- DIRECTIVE
Transcribe the lines from the one containing "This screenshot has height=329, width=735." through the one containing "click(x=118, y=46)", inclusive.

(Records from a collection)
· · · ·

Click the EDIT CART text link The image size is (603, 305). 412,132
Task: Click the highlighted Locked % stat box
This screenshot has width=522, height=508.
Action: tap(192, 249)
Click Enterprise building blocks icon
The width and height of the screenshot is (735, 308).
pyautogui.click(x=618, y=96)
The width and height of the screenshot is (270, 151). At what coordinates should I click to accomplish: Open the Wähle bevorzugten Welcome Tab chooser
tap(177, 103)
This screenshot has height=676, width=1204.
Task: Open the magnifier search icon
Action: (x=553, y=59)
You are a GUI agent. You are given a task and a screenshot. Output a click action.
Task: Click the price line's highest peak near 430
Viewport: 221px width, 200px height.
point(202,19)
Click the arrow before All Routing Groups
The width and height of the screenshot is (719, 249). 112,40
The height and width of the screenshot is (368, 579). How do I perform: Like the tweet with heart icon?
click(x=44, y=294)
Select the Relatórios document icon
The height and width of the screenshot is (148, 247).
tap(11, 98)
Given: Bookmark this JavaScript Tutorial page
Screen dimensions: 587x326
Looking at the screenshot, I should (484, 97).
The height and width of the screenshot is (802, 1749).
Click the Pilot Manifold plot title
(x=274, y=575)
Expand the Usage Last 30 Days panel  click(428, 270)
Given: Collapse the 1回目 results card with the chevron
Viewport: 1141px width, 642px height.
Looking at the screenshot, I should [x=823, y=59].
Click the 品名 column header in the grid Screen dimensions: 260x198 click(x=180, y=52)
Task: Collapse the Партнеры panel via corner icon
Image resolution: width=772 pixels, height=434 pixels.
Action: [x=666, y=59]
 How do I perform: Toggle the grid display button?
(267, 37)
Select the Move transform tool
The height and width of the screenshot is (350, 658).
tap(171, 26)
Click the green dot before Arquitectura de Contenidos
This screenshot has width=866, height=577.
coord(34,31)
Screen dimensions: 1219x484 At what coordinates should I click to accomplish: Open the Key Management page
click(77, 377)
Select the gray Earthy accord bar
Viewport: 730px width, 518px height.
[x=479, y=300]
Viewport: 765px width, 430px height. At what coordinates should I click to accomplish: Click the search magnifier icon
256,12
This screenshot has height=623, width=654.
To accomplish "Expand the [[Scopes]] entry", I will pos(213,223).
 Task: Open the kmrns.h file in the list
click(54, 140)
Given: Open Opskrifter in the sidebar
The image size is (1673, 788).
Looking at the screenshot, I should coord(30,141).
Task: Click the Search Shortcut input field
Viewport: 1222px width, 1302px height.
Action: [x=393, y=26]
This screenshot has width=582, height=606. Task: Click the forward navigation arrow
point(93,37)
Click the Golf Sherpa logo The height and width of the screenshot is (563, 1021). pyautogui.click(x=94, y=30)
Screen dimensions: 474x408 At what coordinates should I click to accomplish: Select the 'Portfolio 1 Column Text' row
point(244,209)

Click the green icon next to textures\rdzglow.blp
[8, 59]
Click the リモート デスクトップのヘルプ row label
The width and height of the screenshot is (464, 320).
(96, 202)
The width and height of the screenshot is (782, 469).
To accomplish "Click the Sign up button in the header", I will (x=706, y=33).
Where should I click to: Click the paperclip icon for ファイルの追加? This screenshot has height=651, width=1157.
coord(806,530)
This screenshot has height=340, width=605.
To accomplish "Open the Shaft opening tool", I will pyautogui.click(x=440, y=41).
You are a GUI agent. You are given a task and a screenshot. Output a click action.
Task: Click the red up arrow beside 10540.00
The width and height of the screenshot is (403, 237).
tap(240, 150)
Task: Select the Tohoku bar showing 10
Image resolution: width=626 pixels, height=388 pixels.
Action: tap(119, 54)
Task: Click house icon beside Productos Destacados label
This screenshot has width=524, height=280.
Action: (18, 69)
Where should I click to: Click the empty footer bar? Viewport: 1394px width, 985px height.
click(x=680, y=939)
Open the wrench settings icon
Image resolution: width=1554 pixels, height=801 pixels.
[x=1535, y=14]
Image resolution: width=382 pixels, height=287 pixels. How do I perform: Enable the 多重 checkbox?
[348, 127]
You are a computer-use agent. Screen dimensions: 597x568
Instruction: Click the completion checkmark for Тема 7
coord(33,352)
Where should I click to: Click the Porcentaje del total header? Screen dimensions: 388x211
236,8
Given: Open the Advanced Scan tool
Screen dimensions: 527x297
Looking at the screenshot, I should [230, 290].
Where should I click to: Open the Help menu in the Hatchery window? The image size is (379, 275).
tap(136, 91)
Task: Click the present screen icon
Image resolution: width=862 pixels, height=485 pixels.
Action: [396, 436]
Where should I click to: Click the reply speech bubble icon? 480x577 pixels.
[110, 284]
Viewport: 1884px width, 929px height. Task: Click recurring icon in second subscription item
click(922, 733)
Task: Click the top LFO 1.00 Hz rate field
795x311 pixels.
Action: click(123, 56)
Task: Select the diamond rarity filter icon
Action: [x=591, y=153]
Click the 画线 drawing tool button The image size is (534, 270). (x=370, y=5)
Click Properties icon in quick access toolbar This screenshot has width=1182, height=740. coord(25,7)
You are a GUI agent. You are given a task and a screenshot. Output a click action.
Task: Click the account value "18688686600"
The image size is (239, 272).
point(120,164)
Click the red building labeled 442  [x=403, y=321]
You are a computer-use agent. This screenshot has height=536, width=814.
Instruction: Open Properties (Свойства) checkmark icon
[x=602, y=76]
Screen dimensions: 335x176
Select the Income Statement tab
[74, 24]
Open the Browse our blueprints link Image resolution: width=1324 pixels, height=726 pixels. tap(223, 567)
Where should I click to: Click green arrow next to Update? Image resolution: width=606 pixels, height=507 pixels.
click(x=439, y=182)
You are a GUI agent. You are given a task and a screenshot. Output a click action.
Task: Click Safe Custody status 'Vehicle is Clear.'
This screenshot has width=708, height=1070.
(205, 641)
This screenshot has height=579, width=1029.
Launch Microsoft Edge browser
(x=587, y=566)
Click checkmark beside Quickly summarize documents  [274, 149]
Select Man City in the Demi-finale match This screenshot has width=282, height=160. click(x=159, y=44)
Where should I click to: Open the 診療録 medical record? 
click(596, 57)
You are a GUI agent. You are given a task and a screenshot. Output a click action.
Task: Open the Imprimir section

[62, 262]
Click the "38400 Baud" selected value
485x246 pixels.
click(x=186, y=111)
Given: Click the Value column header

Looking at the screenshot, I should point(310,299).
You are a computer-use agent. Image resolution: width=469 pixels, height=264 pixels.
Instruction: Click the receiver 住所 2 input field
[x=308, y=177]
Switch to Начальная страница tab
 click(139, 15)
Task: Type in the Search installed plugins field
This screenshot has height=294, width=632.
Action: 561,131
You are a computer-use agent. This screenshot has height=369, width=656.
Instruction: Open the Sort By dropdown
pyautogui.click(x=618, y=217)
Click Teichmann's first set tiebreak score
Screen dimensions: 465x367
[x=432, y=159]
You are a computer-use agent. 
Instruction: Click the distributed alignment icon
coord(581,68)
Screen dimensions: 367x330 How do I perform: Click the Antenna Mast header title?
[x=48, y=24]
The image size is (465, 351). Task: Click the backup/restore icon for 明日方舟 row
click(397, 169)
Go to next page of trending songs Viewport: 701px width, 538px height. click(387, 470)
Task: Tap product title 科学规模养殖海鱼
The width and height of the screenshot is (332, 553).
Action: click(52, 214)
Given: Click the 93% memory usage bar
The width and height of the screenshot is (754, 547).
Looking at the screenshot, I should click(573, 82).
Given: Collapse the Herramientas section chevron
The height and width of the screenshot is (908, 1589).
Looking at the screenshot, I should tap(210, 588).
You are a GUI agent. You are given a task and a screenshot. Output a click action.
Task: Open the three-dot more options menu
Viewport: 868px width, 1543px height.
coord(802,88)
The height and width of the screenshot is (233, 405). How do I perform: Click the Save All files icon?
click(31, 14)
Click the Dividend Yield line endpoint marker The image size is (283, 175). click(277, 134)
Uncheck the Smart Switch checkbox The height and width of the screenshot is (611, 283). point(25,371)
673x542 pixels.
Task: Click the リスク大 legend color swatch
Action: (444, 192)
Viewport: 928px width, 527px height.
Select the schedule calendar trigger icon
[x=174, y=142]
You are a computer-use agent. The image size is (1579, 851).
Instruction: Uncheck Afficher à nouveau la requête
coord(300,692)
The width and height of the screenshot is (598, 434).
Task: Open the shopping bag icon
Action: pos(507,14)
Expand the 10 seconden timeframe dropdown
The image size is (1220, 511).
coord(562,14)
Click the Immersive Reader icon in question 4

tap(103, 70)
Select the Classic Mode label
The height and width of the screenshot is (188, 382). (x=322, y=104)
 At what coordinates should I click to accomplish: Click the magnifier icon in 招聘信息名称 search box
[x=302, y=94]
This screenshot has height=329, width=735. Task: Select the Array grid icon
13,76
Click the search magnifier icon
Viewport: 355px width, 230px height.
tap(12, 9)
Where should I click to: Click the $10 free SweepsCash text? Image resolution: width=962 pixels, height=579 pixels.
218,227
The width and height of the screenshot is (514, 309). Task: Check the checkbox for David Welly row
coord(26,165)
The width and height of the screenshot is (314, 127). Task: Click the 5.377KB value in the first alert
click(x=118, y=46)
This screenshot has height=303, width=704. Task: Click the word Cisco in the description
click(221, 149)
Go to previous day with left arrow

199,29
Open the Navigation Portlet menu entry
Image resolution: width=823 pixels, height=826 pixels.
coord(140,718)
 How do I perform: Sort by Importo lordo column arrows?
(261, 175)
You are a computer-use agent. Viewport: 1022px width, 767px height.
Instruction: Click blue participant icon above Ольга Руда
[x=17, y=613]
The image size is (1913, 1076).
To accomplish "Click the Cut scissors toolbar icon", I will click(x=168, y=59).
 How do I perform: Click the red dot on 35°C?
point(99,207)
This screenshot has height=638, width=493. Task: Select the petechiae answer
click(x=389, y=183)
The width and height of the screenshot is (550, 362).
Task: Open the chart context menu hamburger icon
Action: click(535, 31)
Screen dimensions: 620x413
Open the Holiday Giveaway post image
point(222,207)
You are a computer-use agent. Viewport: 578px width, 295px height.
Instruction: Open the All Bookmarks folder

· · · ·

- CORRECT OUTPUT
This screenshot has height=329, width=735. Task: Select the Array grid icon
13,76
Click the search magnifier icon
Viewport: 355px width, 230px height.
tap(12, 9)
Where should I click to: Click the $10 free SweepsCash text? Image resolution: width=962 pixels, height=579 pixels.
218,227
The width and height of the screenshot is (514, 309). Task: Check the checkbox for David Welly row
coord(26,165)
The width and height of the screenshot is (314, 127). Task: Click the 5.377KB value in the first alert
click(x=118, y=46)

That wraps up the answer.